_Extract to read_.
▼▼▼

Re: [RFC PATCH] genirq: Exclude managed irq during irq migration

From: Chen Yu
Date: Thu Oct 26 2023 - 03:03:18 EST


Hi Thomas,

On 2023-10-25 at 16:34:59 +0200, Thomas Gleixner wrote:
> Chen!
>
> On Fri, Oct 20 2023 at 15:25, Chen Yu wrote:
> > The managed IRQ will be shutdown and not be migrated to
>
> Please write out interrupts in change logs, this is not twitter.
>
> > other CPUs during CPU offline. Later when the CPU is online,
> > the managed IRQ will be re-enabled on this CPU. The managed
> > IRQ can be used to reduce the IRQ migration during CPU hotplug.
> >
> > Before putting the CPU offline, the number of the already allocated
> > IRQs on this offlining CPU will be compared to the total number
>
> The usage of IRQs and vectors is slightly confusing all over the
> place.
>
> > of available IRQ vectors on the remaining online CPUs. If there is
> > not enough slot for these IRQs to be migrated to, the CPU offline
> > will be terminated. However, currently the code treats the managed
> > IRQ as migratable, which is not true, and brings false negative
> > during CPU hotplug and hibernation stress test.

▲▲▲

_Information given_.
▼▼▼

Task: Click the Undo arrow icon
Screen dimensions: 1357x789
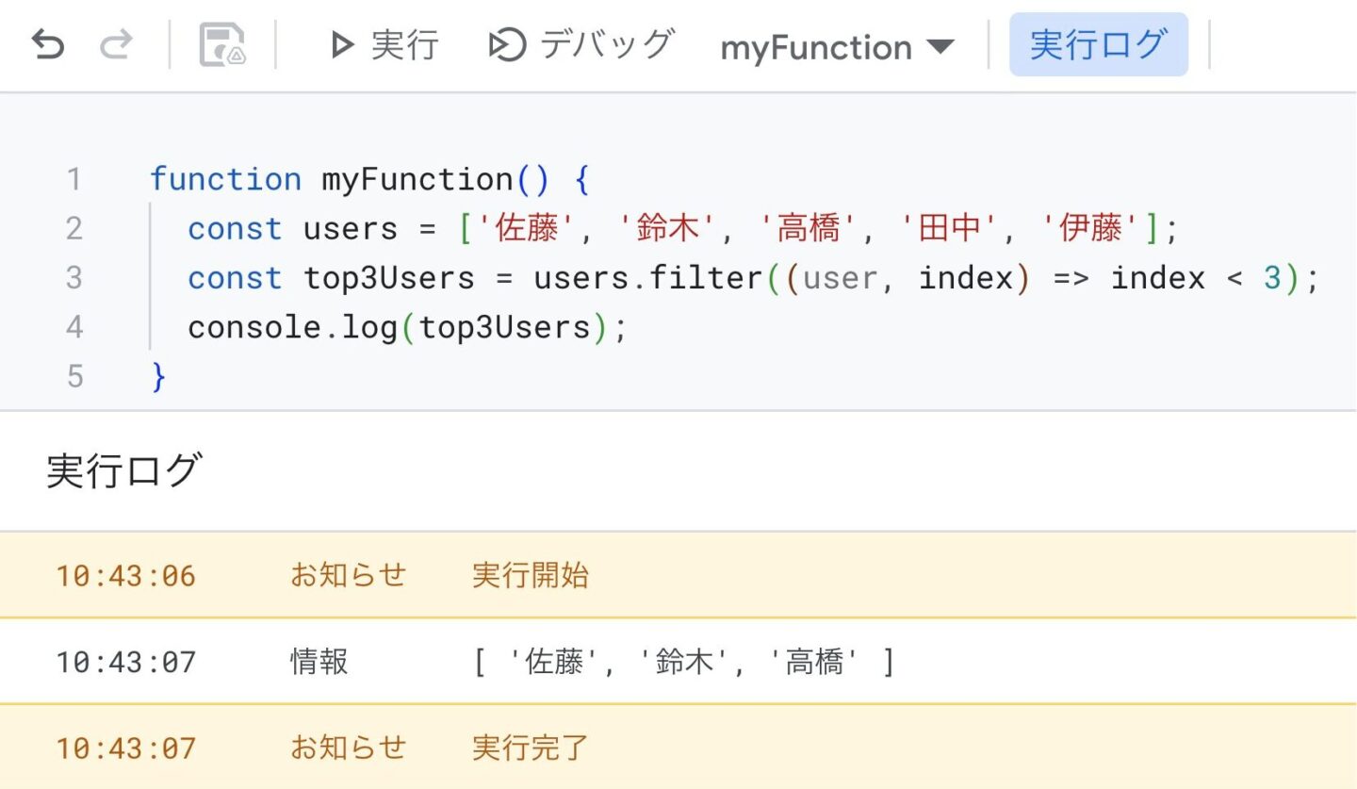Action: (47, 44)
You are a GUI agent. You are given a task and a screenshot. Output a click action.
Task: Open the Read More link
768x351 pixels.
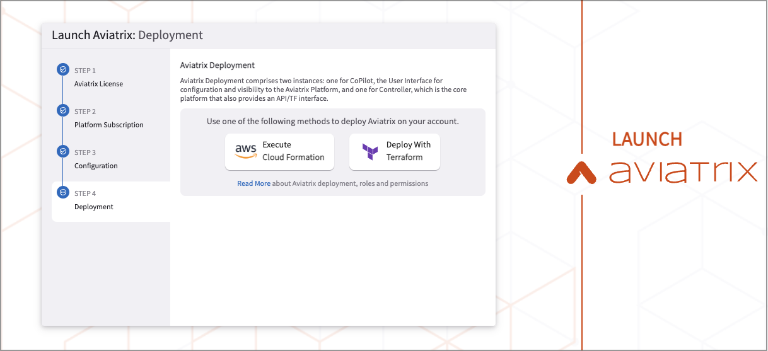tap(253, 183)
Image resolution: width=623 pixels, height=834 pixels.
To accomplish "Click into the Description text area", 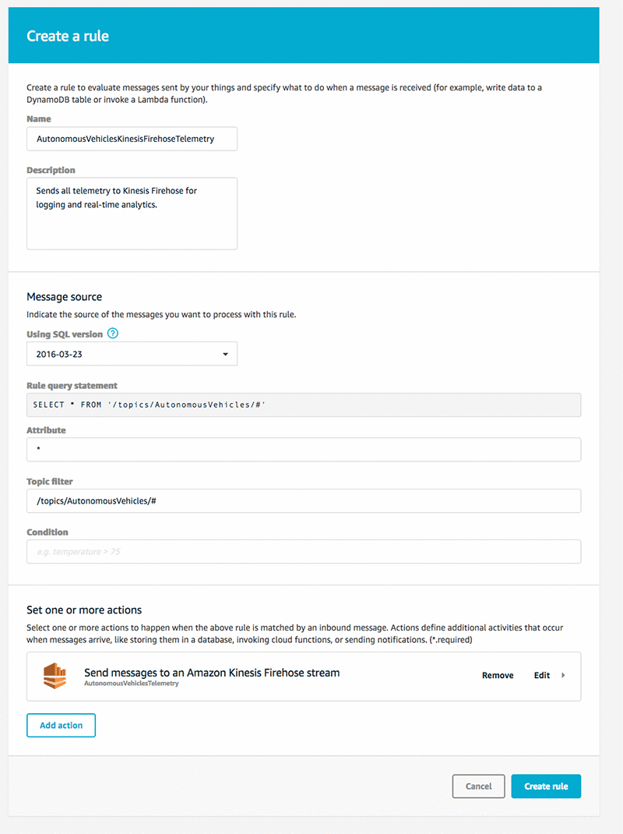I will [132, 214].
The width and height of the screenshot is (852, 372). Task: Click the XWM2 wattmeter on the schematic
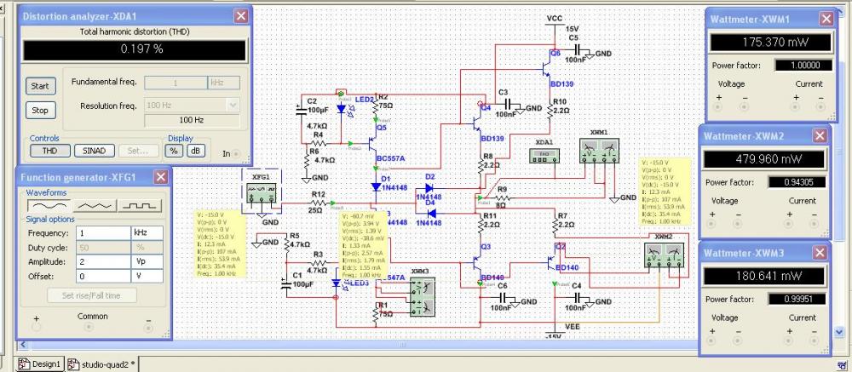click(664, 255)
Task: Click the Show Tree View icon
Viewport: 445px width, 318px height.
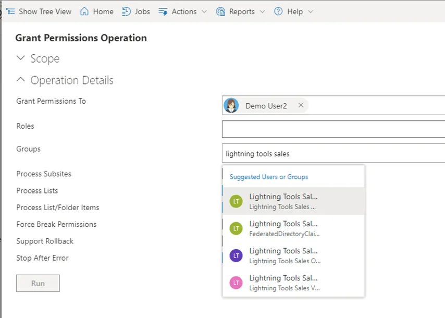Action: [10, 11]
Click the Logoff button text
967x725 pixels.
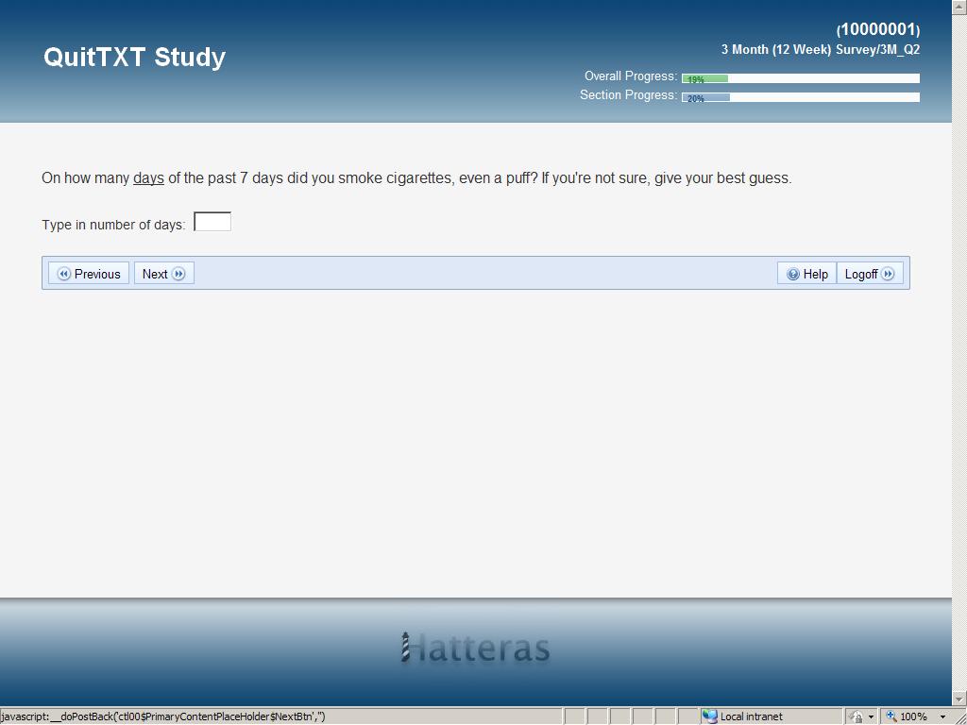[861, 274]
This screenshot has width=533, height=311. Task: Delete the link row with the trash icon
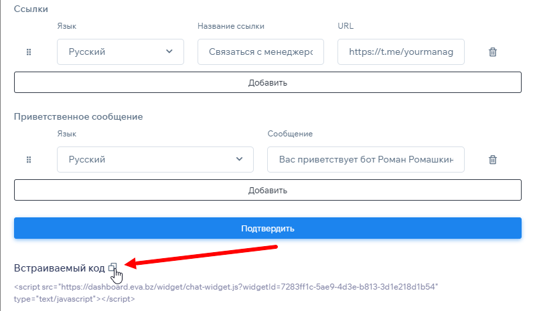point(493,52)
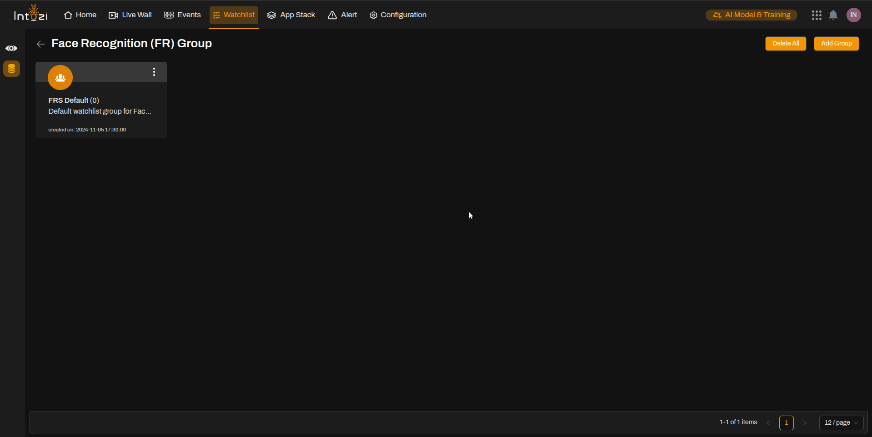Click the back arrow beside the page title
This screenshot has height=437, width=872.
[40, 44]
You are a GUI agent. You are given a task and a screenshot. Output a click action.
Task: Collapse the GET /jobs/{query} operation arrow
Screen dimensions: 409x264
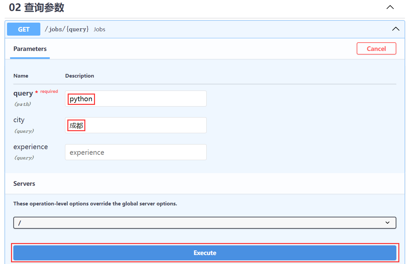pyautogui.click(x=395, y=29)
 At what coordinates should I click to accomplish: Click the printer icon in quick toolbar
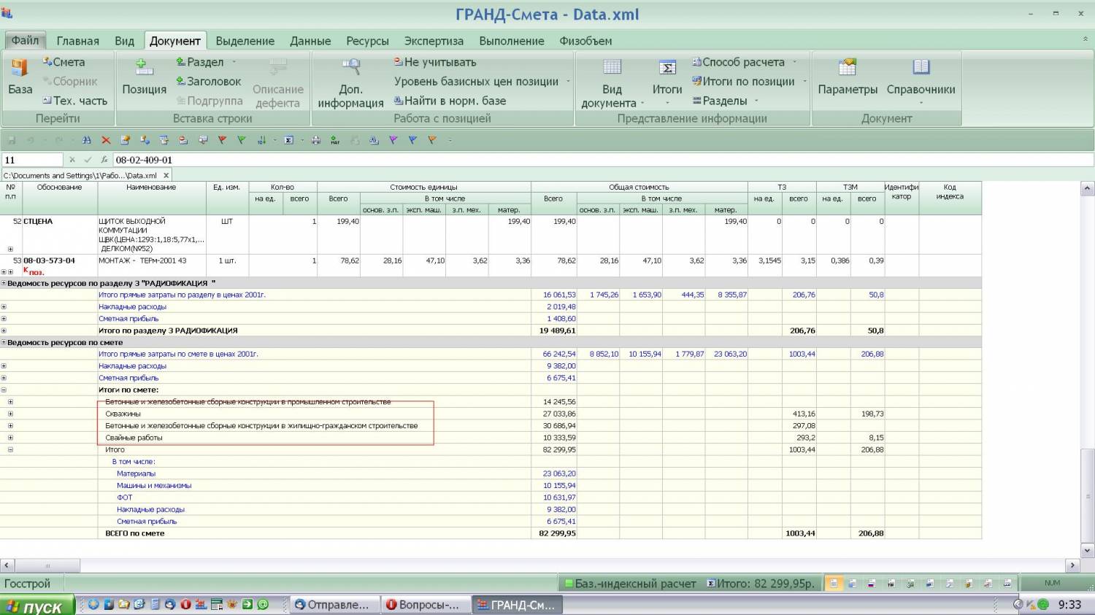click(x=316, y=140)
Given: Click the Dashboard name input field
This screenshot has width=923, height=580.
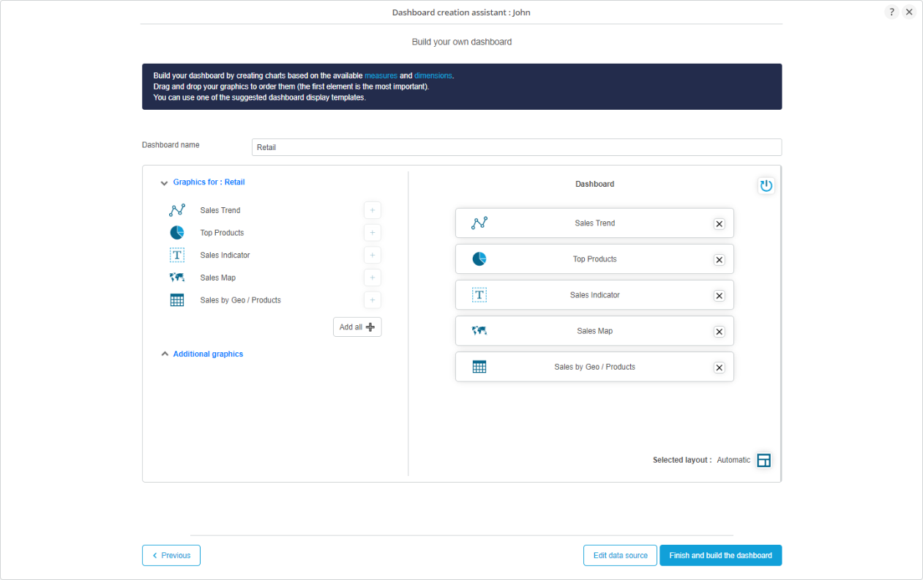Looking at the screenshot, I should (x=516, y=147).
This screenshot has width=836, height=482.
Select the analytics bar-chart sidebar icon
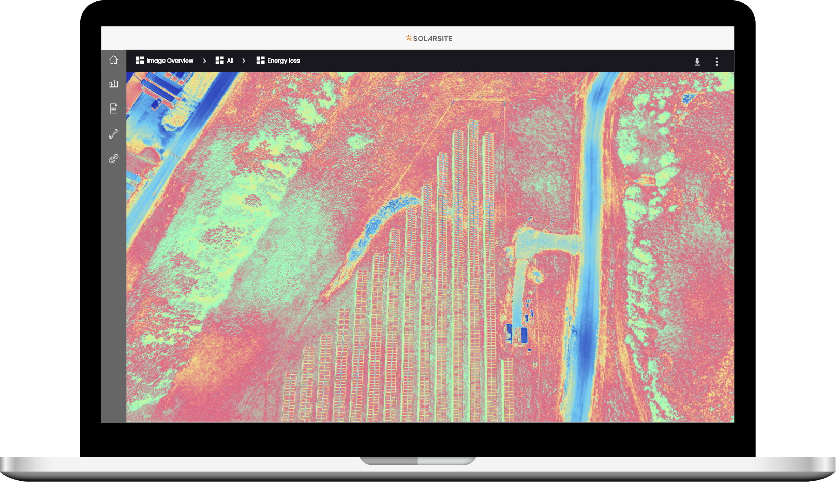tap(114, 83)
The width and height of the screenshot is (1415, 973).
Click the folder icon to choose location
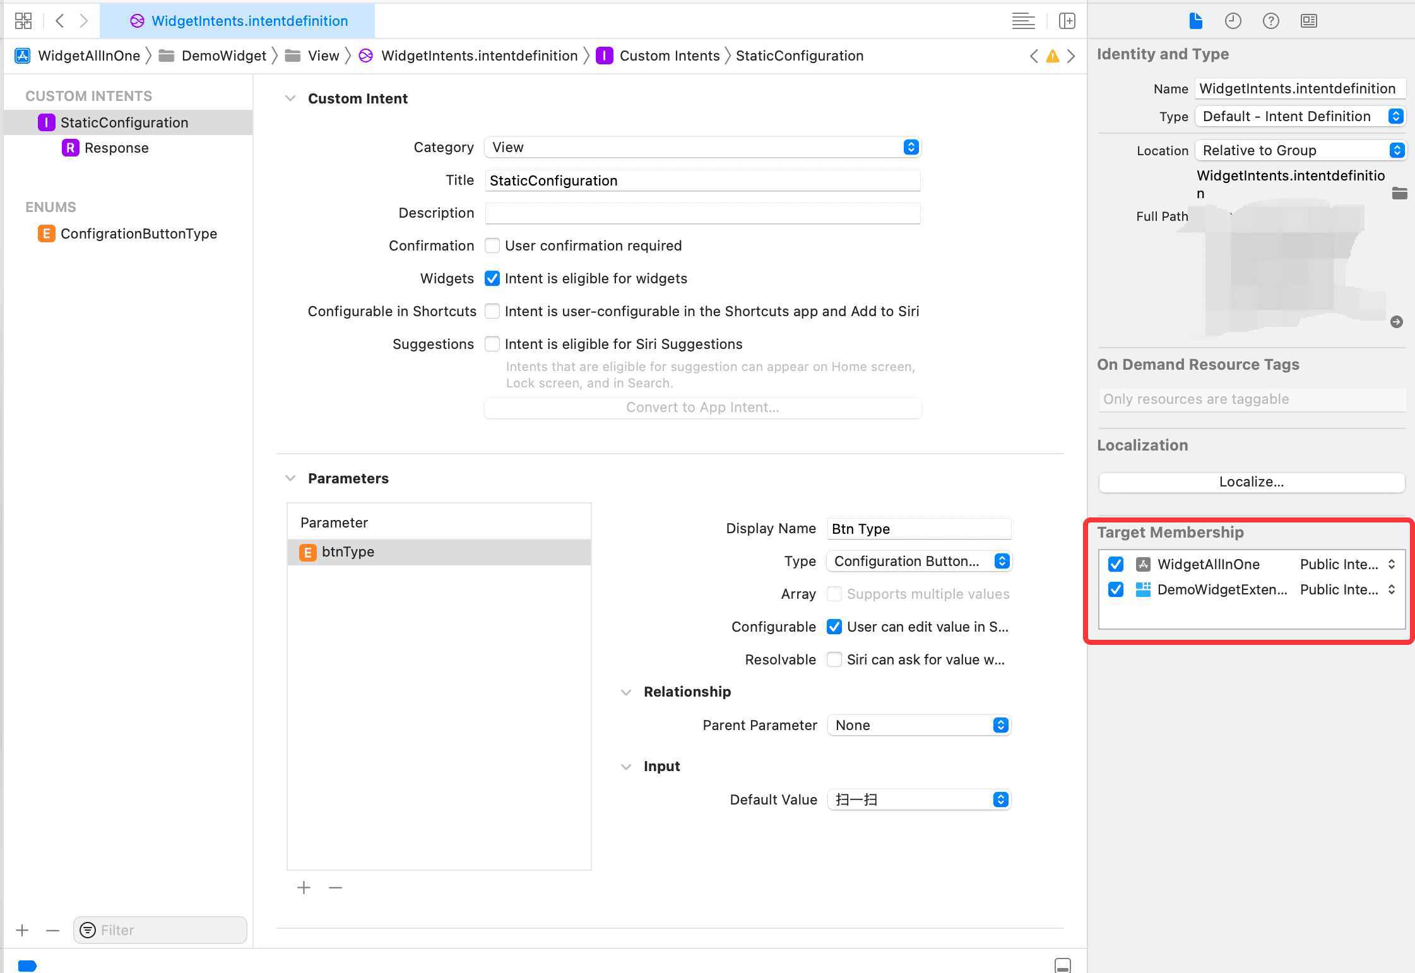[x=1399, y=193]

▲▲▲

_Task instructions_.
A – In the mailing list reply about excluding managed interrupts during migration, what happens to a managed IRQ when its CPU is taken offline?
B – Write the next part of the mailing list reply about excluding managed interrupts during migration, starting after its last sentence.
The lines have no connection to the text.

_Task-by-task results_.
A – It is shut down and not migrated to other CPUs.

B –
>
> Your assumption that managed interrupts cannot be migrated is only
> correct when the managed interrupts affinity mask has exactly one online
> target CPU. Otherwise the interrupt is migrated to one of the other
> online CPUs in the affinity mask.
>
> Though that does not affect the migrateability calculation because in
> case that a managed interrupt has an affinity mask with more than one
> target CPU set, the vectors on the currently not targeted CPUs are
> already reserved and accounted for in matrix->global_available. IOW,
> migrateability for such managed interrupts is already guaranteed.
>

Got it, the percpu cm->managed has been pre-reserved already and is
excluded from m->global_available. So we still should substract the
number of allocated managed interrupts to avoid duplicated calculation.

> I'll amend the changelog to make this clear.
>

Thanks for helping on this.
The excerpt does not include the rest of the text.